New Zealand is moving closer to a million cases for the pandemic with 875,794 confirmed up to Saturday.
Although New Zealand's cumulative total of deaths with or by Covid is still small compared with Northern Hemisphere countries, Omicron has been highly transmissible here, as it has been elsewhere.
In the UK, the Office for National Statistics reported that 71 per cent of people in England have now been infected with the virus. Before the Omicron wave the level was much lower: about 30 per cent of people had been infected by October 2021.

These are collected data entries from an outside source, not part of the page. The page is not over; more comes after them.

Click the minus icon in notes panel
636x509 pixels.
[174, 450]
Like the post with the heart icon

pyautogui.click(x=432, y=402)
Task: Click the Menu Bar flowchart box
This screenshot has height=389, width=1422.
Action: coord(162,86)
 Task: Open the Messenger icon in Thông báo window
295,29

However, in a brighter outlook, infections are currently continuing to decrease in Britain as they are in major North American and European countries, according to OurWorldInData tracking of seven-day rolling averages per million people.

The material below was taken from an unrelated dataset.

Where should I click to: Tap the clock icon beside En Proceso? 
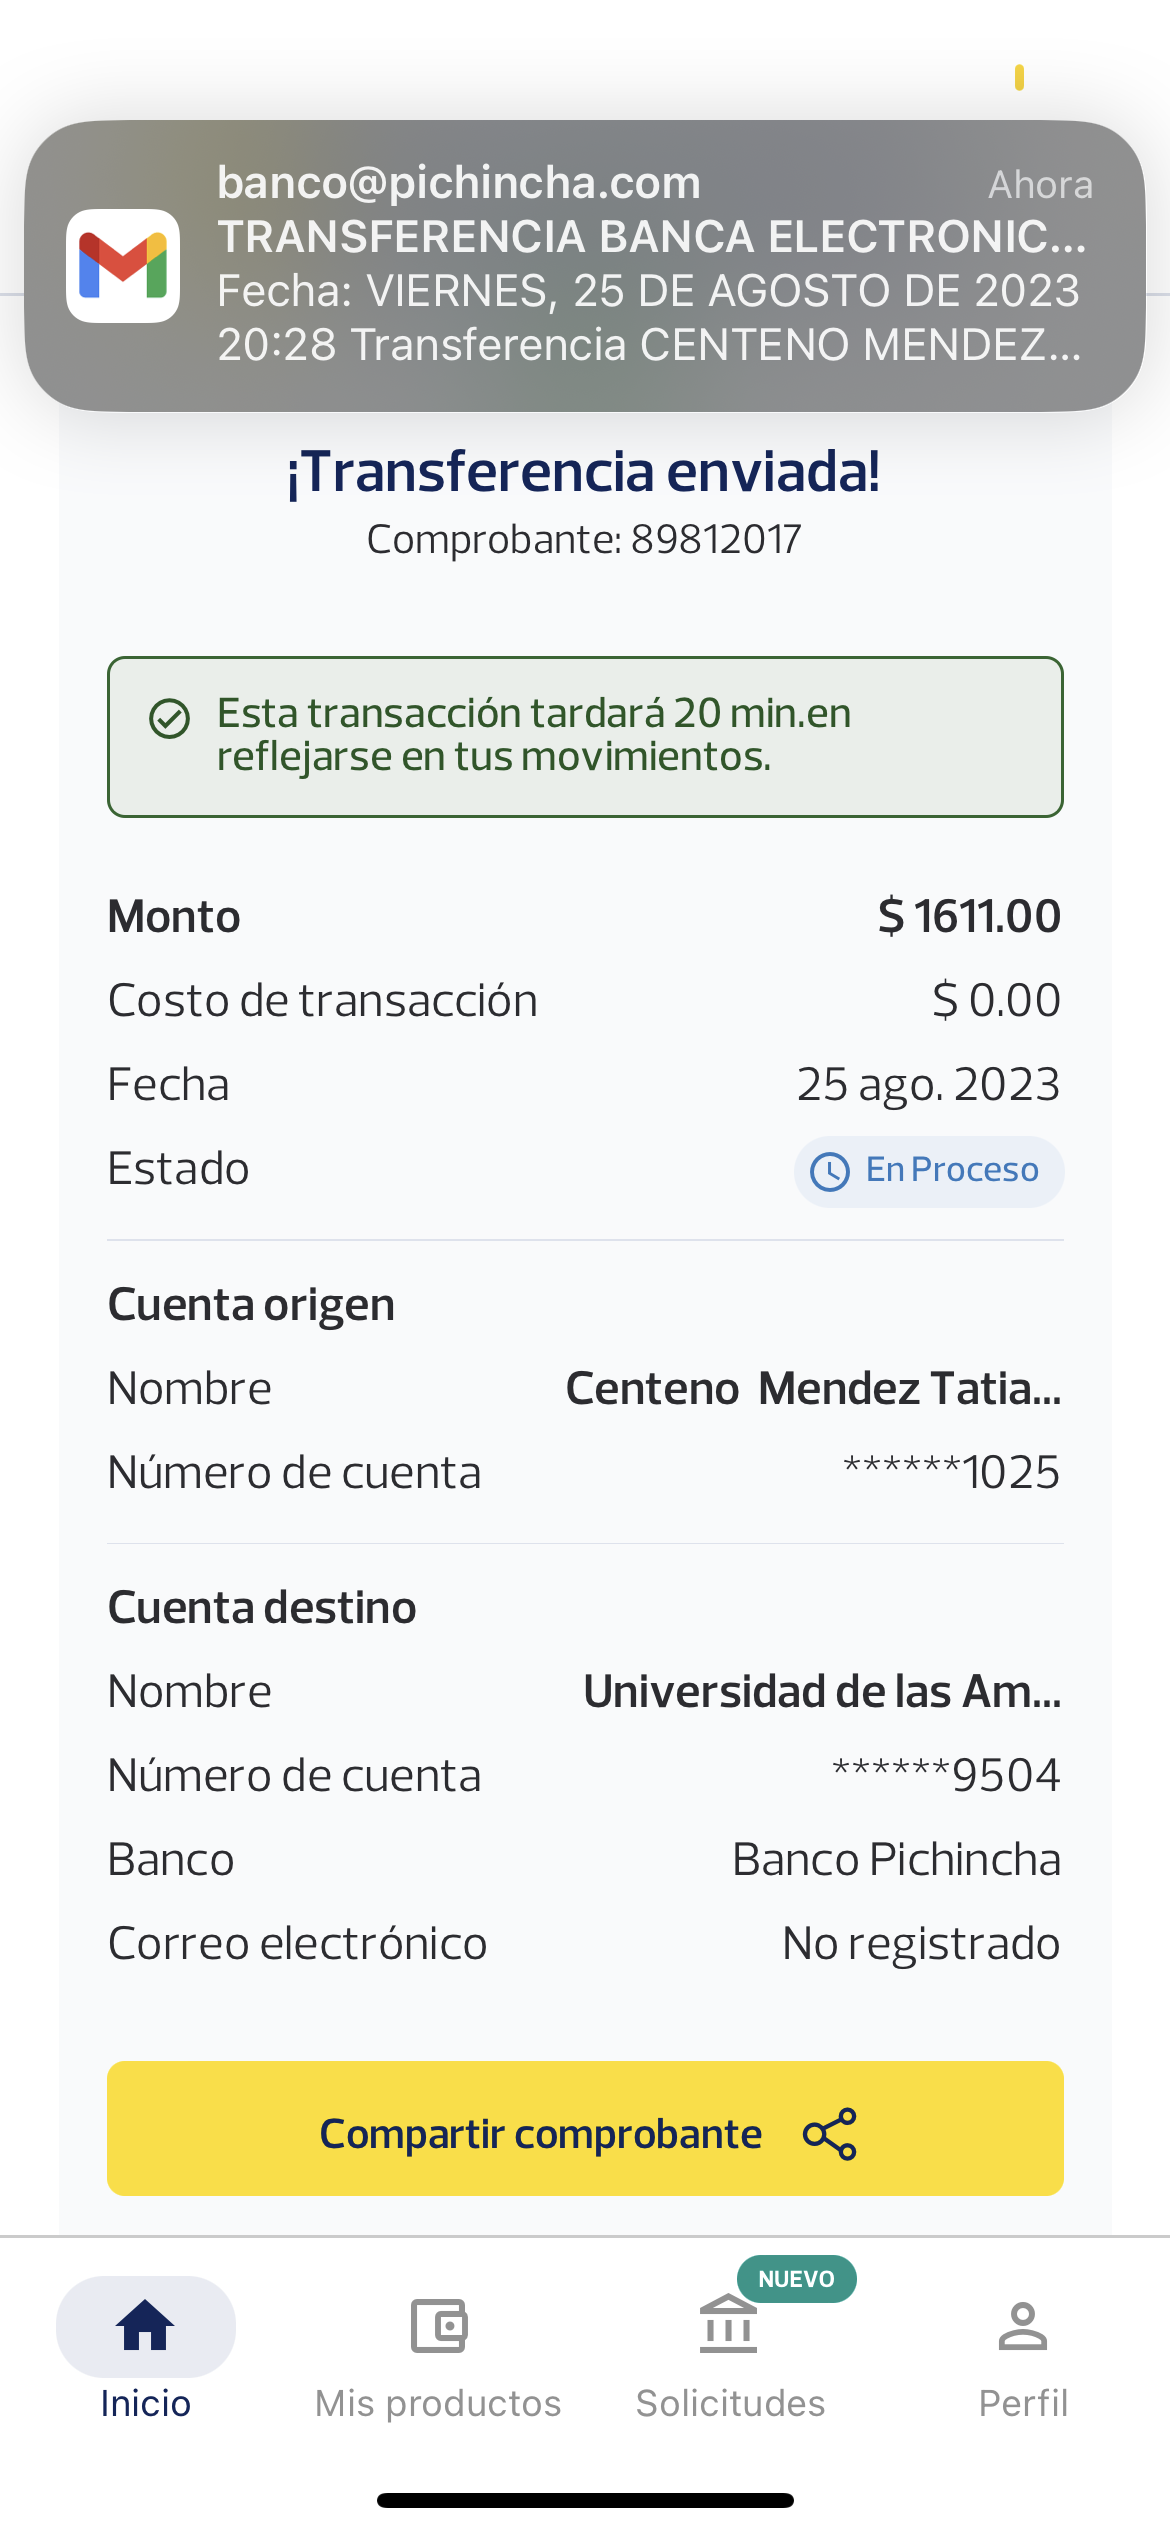(x=830, y=1171)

And in New Zealand there's enough vaccine-induced protection in the community for many people to feel they can get on with life a bit more easily now than before. Good quality masks are a useful daily tool to help people against Omicron.
Yet long-Covid remains a potential trap for those who get infected, not enough people have had a booster shot, and only 22 per cent of children aged 5-11 have had both shots so far.
Vaccinations have hit a brick wall with only 1722 in total recorded on Saturday. Antiviral drugs will likely have a growing role going forward.
The World Health Organisation, in the less restricted pandemic environment now, is pushing for wide distribution of the oral antiviral Paxlovid treatment to aid mild and moderate Covid patients at most risk of hospitalisation.
It has been approved in New Zealand with 60,000 courses under strict criteria available this year.
XE has been added to New Zealand's virus stew and is highly infectious but its main impact is to demonstrate that other potentially more deadly variants or subvariants could easily arrive here. University of Auckland computational biologist Dr David Welch has said it appears the XE subtype would not be able to outcompete BA.2.
University of Otago epidemiologist Professor Michael Baker said that with the subvariants, waning immunity and requirements being eased, a second wave may be underway here.
"This isn't Delta, it's Omicron and you need three doses of the vaccine to give you protection. And there's still 900,000 or more New Zealanders who haven't had the booster, which is really quite shocking."
Vaccines, masks, and good air ventilation remain important, whatever subvariant surfaces.